*** Opening Data provided ***

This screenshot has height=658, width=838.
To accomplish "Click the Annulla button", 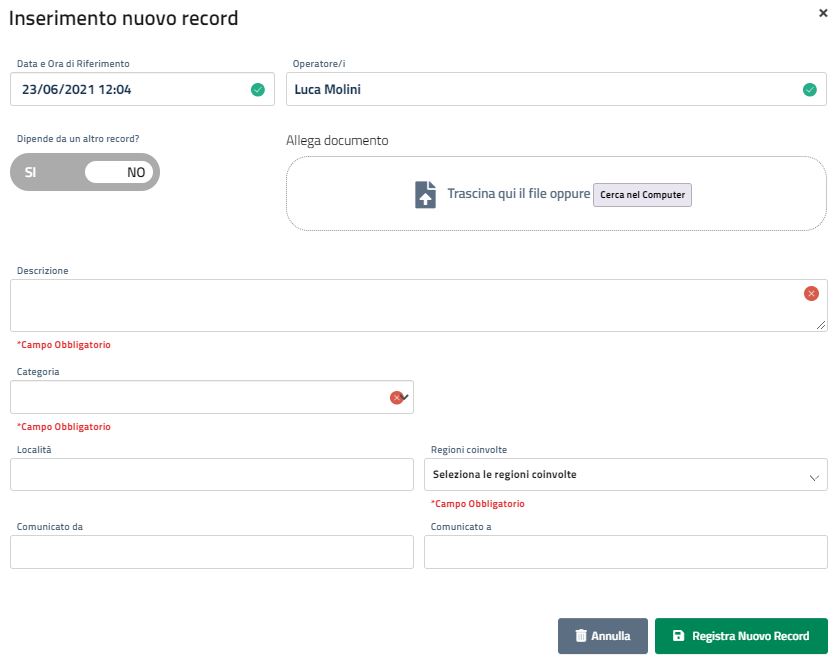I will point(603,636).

*** Closing Data provided ***
*** Opening Data provided ***

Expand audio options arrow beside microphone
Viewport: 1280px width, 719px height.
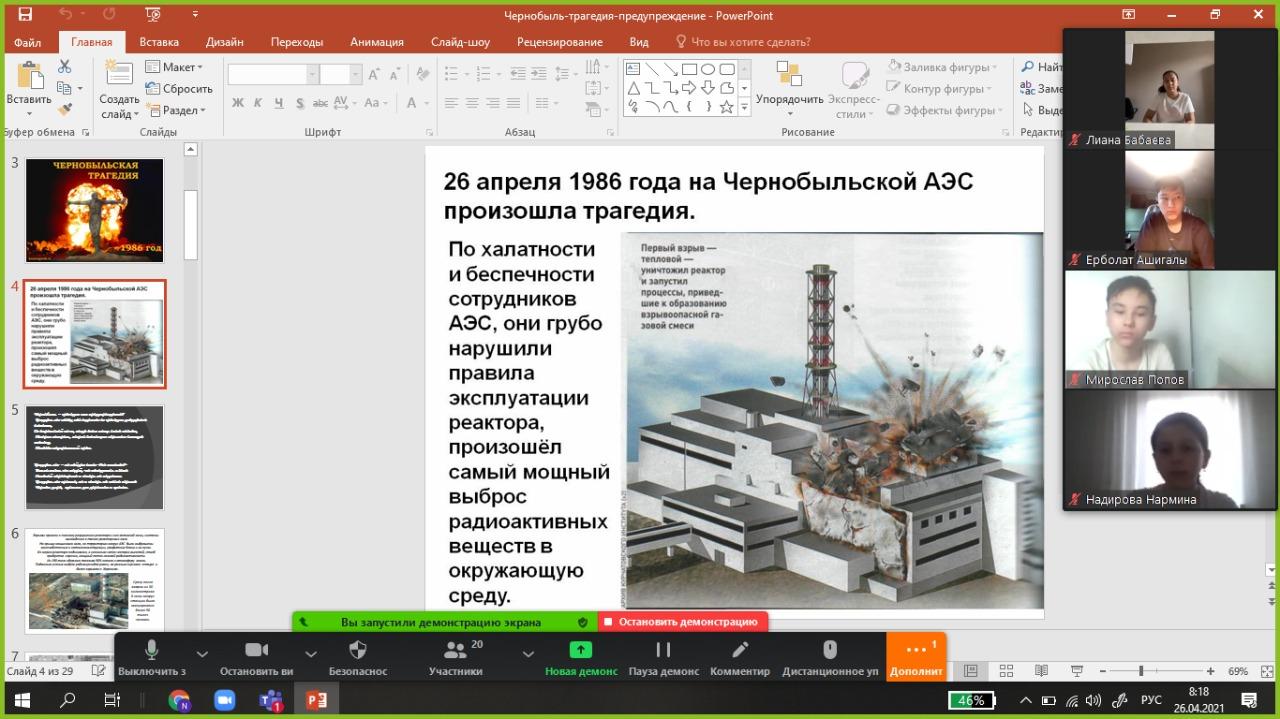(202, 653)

*** Closing Data provided ***
*** Opening Data provided ***

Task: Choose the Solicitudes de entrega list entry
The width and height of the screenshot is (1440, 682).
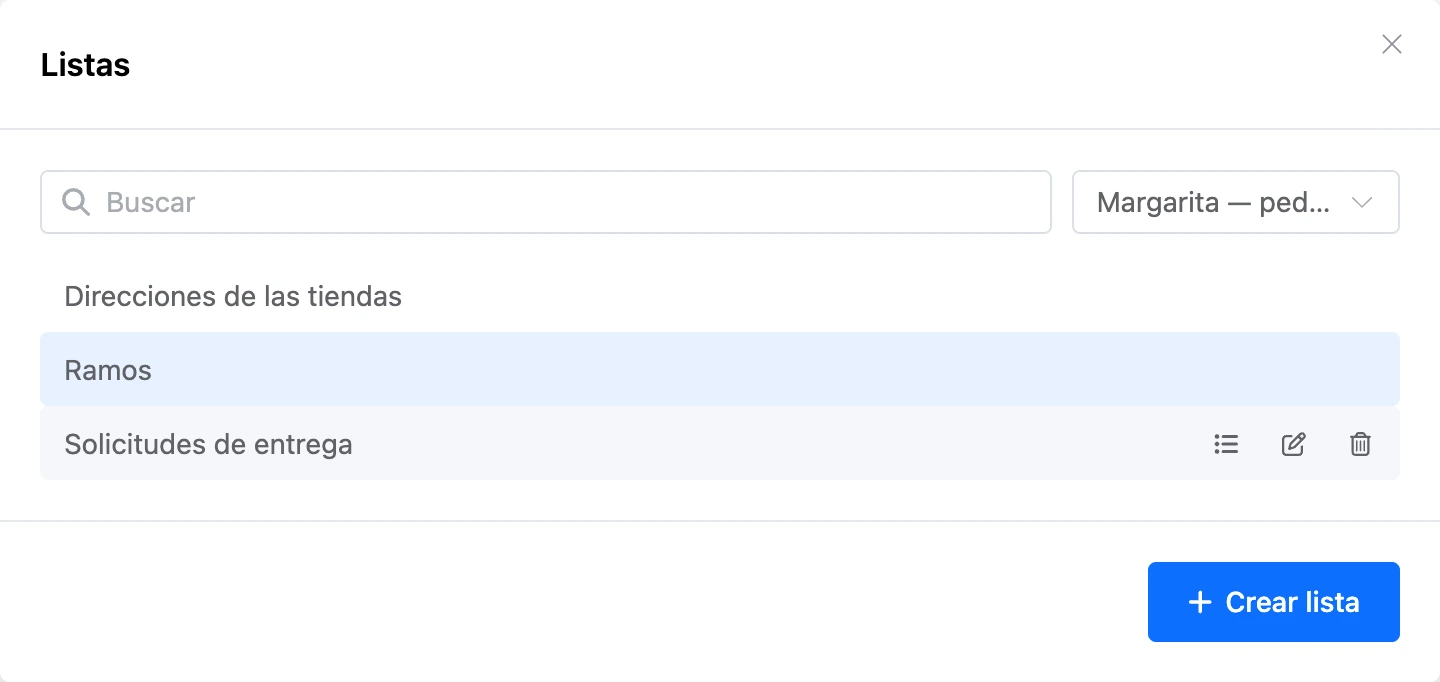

*** Closing Data provided ***

Search the records above for "screenshot" and copy every line that has it.

The completed task:
This screenshot has height=658, width=838.
The width and height of the screenshot is (1440, 682).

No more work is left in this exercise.